___ Supplied information

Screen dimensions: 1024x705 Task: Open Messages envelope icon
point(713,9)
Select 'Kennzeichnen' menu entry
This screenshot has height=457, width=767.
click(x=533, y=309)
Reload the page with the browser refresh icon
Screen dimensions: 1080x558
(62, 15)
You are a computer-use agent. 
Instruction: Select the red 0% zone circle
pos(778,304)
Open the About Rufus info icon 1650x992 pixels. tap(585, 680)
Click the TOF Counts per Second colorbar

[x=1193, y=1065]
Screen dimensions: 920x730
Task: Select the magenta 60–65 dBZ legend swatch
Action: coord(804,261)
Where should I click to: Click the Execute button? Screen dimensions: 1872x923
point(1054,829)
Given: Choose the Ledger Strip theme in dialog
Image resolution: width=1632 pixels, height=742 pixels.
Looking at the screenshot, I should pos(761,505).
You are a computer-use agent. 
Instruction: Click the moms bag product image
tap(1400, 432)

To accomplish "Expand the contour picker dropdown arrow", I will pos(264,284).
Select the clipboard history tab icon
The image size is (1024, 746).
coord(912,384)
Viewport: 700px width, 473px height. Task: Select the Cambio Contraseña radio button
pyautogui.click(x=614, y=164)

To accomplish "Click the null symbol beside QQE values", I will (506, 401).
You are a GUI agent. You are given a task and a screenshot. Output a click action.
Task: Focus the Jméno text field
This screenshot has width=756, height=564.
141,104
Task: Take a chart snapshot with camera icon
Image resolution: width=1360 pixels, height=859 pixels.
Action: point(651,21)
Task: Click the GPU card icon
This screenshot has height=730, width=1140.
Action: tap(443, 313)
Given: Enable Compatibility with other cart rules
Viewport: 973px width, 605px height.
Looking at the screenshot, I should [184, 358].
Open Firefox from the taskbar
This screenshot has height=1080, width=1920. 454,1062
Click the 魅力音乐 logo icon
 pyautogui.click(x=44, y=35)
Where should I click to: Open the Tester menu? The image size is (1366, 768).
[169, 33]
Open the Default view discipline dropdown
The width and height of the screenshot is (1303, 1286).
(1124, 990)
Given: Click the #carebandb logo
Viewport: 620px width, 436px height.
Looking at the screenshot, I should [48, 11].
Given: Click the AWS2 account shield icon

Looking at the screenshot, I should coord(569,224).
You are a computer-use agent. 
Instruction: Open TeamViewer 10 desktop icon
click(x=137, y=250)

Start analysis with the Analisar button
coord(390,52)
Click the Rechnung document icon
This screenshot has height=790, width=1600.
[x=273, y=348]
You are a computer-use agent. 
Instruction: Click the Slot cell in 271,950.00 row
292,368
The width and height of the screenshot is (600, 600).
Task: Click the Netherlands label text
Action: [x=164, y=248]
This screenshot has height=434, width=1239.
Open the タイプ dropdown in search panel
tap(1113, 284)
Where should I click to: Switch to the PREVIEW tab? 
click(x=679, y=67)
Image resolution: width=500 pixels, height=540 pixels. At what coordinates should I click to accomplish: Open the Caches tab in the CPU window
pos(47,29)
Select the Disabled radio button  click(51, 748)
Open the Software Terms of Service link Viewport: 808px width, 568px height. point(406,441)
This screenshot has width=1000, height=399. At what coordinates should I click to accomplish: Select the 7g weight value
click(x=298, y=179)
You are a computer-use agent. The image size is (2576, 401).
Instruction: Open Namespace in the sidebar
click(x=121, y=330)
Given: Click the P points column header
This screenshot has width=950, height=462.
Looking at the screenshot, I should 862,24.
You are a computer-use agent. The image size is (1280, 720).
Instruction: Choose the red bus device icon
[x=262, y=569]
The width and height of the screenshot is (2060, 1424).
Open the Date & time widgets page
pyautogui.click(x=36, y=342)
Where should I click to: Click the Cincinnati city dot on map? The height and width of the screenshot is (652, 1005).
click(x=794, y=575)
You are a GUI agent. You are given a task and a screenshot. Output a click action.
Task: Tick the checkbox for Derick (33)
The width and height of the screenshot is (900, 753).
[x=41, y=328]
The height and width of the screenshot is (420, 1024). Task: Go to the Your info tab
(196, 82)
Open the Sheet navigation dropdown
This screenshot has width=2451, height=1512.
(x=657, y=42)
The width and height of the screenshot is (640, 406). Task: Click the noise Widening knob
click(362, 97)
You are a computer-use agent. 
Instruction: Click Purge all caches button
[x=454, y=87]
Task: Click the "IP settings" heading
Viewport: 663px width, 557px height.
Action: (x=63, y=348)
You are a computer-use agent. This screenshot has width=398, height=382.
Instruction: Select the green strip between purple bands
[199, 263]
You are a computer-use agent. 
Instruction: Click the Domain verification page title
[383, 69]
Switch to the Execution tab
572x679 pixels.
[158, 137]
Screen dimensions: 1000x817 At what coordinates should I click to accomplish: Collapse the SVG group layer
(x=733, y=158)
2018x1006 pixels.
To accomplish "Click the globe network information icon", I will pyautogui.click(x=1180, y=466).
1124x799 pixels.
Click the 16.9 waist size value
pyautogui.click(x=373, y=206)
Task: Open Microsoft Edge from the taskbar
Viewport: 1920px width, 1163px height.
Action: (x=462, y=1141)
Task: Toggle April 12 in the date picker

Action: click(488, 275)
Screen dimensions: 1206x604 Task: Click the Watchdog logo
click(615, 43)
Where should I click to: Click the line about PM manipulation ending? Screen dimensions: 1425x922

______

Put every line of the listing above into a numbered list, leaving out the blank lines.

1. Screen dimensions: 1024x705 Task: Open Messages envelope icon
2. point(713,9)
3. Select 'Kennzeichnen' menu entry
4. This screenshot has height=457, width=767.
5. click(x=533, y=309)
6. Reload the page with the browser refresh icon
7. Screen dimensions: 1080x558
8. (62, 15)
9. You are a computer-use agent. 
10. Instruction: Select the red 0% zone circle
11. pos(778,304)
12. Open the About Rufus info icon 1650x992 pixels. tap(585, 680)
13. Click the TOF Counts per Second colorbar
14. [x=1193, y=1065]
15. Screen dimensions: 920x730
16. Task: Select the magenta 60–65 dBZ legend swatch
17. Action: coord(804,261)
18. Where should I click to: Click the Execute button? Screen dimensions: 1872x923
19. point(1054,829)
20. Given: Choose the Ledger Strip theme in dialog
21. Image resolution: width=1632 pixels, height=742 pixels.
22. Looking at the screenshot, I should pos(761,505).
23. You are a computer-use agent. 
24. Instruction: Click the moms bag product image
25. tap(1400, 432)
26. To accomplish "Expand the contour picker dropdown arrow", I will pos(264,284).
27. Select the clipboard history tab icon
28. The image size is (1024, 746).
29. coord(912,384)
30. Viewport: 700px width, 473px height. Task: Select the Cambio Contraseña radio button
31. pyautogui.click(x=614, y=164)
32. To accomplish "Click the null symbol beside QQE values", I will (506, 401).
33. You are a GUI agent. You are given a task and a screenshot. Output a click action.
34. Task: Focus the Jméno text field
35. This screenshot has width=756, height=564.
36. 141,104
37. Task: Take a chart snapshot with camera icon
38. Image resolution: width=1360 pixels, height=859 pixels.
39. Action: point(651,21)
40. Task: Click the GPU card icon
41. This screenshot has height=730, width=1140.
42. Action: tap(443, 313)
43. Given: Enable Compatibility with other cart rules
44. Viewport: 973px width, 605px height.
45. Looking at the screenshot, I should [184, 358].
46. Open Firefox from the taskbar
47. This screenshot has height=1080, width=1920. 454,1062
48. Click the 魅力音乐 logo icon
49.  pyautogui.click(x=44, y=35)
50. Where should I click to: Open the Tester menu? The image size is (1366, 768).
51. [169, 33]
52. Open the Default view discipline dropdown
53. The width and height of the screenshot is (1303, 1286).
54. (1124, 990)
55. Given: Click the #carebandb logo
56. Viewport: 620px width, 436px height.
57. Looking at the screenshot, I should [48, 11].
58. Given: Click the AWS2 account shield icon
59. Looking at the screenshot, I should coord(569,224).
60. You are a computer-use agent. 
61. Instruction: Open TeamViewer 10 desktop icon
62. click(x=137, y=250)
63. Start analysis with the Analisar button
64. coord(390,52)
65. Click the Rechnung document icon
66. This screenshot has height=790, width=1600.
67. [x=273, y=348]
68. You are a computer-use agent. 
69. Instruction: Click the Slot cell in 271,950.00 row
70. 292,368
71. The width and height of the screenshot is (600, 600).
72. Task: Click the Netherlands label text
73. Action: [x=164, y=248]
74. This screenshot has height=434, width=1239.
75. Open the タイプ dropdown in search panel
76. tap(1113, 284)
77. Where should I click to: Switch to the PREVIEW tab? 
78. click(x=679, y=67)
79. Image resolution: width=500 pixels, height=540 pixels. At what coordinates should I click to accomplish: Open the Caches tab in the CPU window
80. pos(47,29)
81. Select the Disabled radio button  click(51, 748)
82. Open the Software Terms of Service link Viewport: 808px width, 568px height. point(406,441)
83. This screenshot has width=1000, height=399. At what coordinates should I click to accomplish: Select the 7g weight value
84. click(x=298, y=179)
85. You are a computer-use agent. The image size is (2576, 401).
86. Instruction: Open Namespace in the sidebar
87. click(x=121, y=330)
88. Given: Click the P points column header
89. This screenshot has width=950, height=462.
90. Looking at the screenshot, I should 862,24.
91. You are a computer-use agent. The image size is (1280, 720).
92. Instruction: Choose the red bus device icon
93. [x=262, y=569]
94. The width and height of the screenshot is (2060, 1424).
95. Open the Date & time widgets page
96. pyautogui.click(x=36, y=342)
97. Where should I click to: Click the Cincinnati city dot on map? The height and width of the screenshot is (652, 1005).
98. click(x=794, y=575)
99. You are a GUI agent. You are given a task and a screenshot. Output a click action.
100. Task: Tick the checkbox for Derick (33)
101. The width and height of the screenshot is (900, 753).
102. [x=41, y=328]
103. The height and width of the screenshot is (420, 1024). Task: Go to the Your info tab
104. (196, 82)
105. Open the Sheet navigation dropdown
106. This screenshot has width=2451, height=1512.
107. (x=657, y=42)
108. The width and height of the screenshot is (640, 406). Task: Click the noise Widening knob
109. click(362, 97)
110. You are a computer-use agent. 
111. Instruction: Click Purge all caches button
112. [x=454, y=87]
113. Task: Click the "IP settings" heading
114. Viewport: 663px width, 557px height.
115. Action: (x=63, y=348)
116. You are a computer-use agent. This screenshot has width=398, height=382.
117. Instruction: Select the green strip between purple bands
118. [199, 263]
119. You are a computer-use agent. 
120. Instruction: Click the Domain verification page title
121. [383, 69]
122. Switch to the Execution tab
123. 572x679 pixels.
124. [158, 137]
125. Screen dimensions: 1000x817 At what coordinates should I click to accomplish: Collapse the SVG group layer
126. (x=733, y=158)
127. 2018x1006 pixels.
128. To accomplish "Click the globe network information icon", I will pyautogui.click(x=1180, y=466).
129. 1124x799 pixels.
130. Click the 16.9 waist size value
131. pyautogui.click(x=373, y=206)
132. Task: Open Microsoft Edge from the taskbar
133. Viewport: 1920px width, 1163px height.
134. Action: (x=462, y=1141)
135. Task: Toggle April 12 in the date picker
136. Action: click(488, 275)
137. Screen dimensions: 1206x604 Task: Click the Watchdog logo
138. click(615, 43)
139. Where should I click to: Click the line about PM manipulation ending? Screen dimensions: 1425x922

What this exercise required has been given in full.